YOUR TASK.
Repeat the data exactly, please.

══ AVAILABLE RECORDS ══

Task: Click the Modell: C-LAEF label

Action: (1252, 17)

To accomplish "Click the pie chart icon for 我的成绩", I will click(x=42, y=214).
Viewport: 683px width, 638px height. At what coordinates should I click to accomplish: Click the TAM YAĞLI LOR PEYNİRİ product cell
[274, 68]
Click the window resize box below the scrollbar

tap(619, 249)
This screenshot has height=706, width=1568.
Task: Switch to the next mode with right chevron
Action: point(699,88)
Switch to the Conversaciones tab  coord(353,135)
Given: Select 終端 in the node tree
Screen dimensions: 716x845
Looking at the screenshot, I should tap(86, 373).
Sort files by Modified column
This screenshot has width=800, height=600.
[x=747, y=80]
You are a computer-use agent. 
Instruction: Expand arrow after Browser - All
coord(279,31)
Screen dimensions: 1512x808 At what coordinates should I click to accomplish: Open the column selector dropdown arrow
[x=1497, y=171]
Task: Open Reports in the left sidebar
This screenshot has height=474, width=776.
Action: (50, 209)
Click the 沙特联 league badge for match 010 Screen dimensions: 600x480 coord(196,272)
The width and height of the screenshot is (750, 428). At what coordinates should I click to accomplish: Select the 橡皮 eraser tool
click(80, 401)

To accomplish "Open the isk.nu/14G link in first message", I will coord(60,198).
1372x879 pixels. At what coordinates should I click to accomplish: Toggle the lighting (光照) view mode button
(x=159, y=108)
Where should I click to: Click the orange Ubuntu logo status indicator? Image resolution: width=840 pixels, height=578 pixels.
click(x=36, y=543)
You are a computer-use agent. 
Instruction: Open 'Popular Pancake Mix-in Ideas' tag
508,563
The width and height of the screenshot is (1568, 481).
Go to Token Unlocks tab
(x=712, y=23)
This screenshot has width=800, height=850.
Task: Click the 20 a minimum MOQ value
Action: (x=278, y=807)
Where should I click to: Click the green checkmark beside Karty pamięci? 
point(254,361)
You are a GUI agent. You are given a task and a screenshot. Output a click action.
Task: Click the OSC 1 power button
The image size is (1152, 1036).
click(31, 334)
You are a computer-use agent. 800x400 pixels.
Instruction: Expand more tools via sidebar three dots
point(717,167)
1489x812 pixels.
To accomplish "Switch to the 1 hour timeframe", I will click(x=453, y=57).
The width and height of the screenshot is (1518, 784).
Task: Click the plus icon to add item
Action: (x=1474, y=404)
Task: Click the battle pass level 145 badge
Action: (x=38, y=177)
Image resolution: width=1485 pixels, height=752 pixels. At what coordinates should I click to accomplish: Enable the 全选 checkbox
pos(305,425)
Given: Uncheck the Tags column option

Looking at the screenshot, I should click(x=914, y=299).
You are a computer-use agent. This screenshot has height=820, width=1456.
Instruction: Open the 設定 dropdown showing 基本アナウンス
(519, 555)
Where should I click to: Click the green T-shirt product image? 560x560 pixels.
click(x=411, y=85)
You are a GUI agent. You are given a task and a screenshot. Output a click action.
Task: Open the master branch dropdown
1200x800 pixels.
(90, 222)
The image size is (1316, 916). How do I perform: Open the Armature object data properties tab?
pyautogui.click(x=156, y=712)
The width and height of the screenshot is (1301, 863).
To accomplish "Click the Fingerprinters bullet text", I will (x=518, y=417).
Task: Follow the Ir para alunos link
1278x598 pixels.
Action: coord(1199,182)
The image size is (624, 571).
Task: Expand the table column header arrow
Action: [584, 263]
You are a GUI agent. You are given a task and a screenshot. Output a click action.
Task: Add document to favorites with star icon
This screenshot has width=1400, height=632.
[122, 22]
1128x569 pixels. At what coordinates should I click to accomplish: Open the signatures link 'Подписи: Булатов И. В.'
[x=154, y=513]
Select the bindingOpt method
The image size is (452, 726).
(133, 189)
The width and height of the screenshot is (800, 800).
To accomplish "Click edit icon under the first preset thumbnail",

═══

EXERCISE OUTPUT.
Task: Click the Modell: C-LAEF label

Action: (1252, 17)

To accomplish "Click the pie chart icon for 我的成绩", I will click(x=42, y=214).
Viewport: 683px width, 638px height. At what coordinates should I click to accomplish: Click the TAM YAĞLI LOR PEYNİRİ product cell
[274, 68]
Click the window resize box below the scrollbar

tap(619, 249)
This screenshot has height=706, width=1568.
Task: Switch to the next mode with right chevron
Action: point(699,88)
Switch to the Conversaciones tab  coord(353,135)
Given: Select 終端 in the node tree
Screen dimensions: 716x845
Looking at the screenshot, I should tap(86, 373).
Sort files by Modified column
This screenshot has width=800, height=600.
[x=747, y=80]
You are a computer-use agent. 
Instruction: Expand arrow after Browser - All
coord(279,31)
Screen dimensions: 1512x808 At what coordinates should I click to accomplish: Open the column selector dropdown arrow
[x=1497, y=171]
Task: Open Reports in the left sidebar
This screenshot has height=474, width=776.
Action: (50, 209)
Click the 沙特联 league badge for match 010 Screen dimensions: 600x480 coord(196,272)
The width and height of the screenshot is (750, 428). At what coordinates should I click to accomplish: Select the 橡皮 eraser tool
click(80, 401)

To accomplish "Open the isk.nu/14G link in first message", I will coord(60,198).
1372x879 pixels. At what coordinates should I click to accomplish: Toggle the lighting (光照) view mode button
(x=159, y=108)
Where should I click to: Click the orange Ubuntu logo status indicator? Image resolution: width=840 pixels, height=578 pixels.
click(x=36, y=543)
You are a computer-use agent. 
Instruction: Open 'Popular Pancake Mix-in Ideas' tag
508,563
The width and height of the screenshot is (1568, 481).
Go to Token Unlocks tab
(x=712, y=23)
This screenshot has width=800, height=850.
Task: Click the 20 a minimum MOQ value
Action: (x=278, y=807)
Where should I click to: Click the green checkmark beside Karty pamięci? 
point(254,361)
You are a GUI agent. You are given a task and a screenshot. Output a click action.
Task: Click the OSC 1 power button
The image size is (1152, 1036).
click(31, 334)
You are a computer-use agent. 800x400 pixels.
Instruction: Expand more tools via sidebar three dots
point(717,167)
1489x812 pixels.
To accomplish "Switch to the 1 hour timeframe", I will click(x=453, y=57).
The width and height of the screenshot is (1518, 784).
Task: Click the plus icon to add item
Action: (x=1474, y=404)
Task: Click the battle pass level 145 badge
Action: (x=38, y=177)
Image resolution: width=1485 pixels, height=752 pixels. At what coordinates should I click to accomplish: Enable the 全选 checkbox
pos(305,425)
Given: Uncheck the Tags column option

Looking at the screenshot, I should click(x=914, y=299).
You are a computer-use agent. This screenshot has height=820, width=1456.
Instruction: Open the 設定 dropdown showing 基本アナウンス
(519, 555)
Where should I click to: Click the green T-shirt product image? 560x560 pixels.
click(x=411, y=85)
You are a GUI agent. You are given a task and a screenshot. Output a click action.
Task: Open the master branch dropdown
1200x800 pixels.
(90, 222)
The image size is (1316, 916). How do I perform: Open the Armature object data properties tab?
pyautogui.click(x=156, y=712)
The width and height of the screenshot is (1301, 863).
To accomplish "Click the Fingerprinters bullet text", I will (x=518, y=417).
Task: Follow the Ir para alunos link
1278x598 pixels.
Action: coord(1199,182)
The image size is (624, 571).
Task: Expand the table column header arrow
Action: [584, 263]
You are a GUI agent. You are given a task and a screenshot. Output a click action.
Task: Add document to favorites with star icon
This screenshot has width=1400, height=632.
[122, 22]
1128x569 pixels. At what coordinates should I click to accomplish: Open the signatures link 'Подписи: Булатов И. В.'
[x=154, y=513]
Select the bindingOpt method
The image size is (452, 726).
(133, 189)
The width and height of the screenshot is (800, 800).
To accomplish "Click edit icon under the first preset thumbnail",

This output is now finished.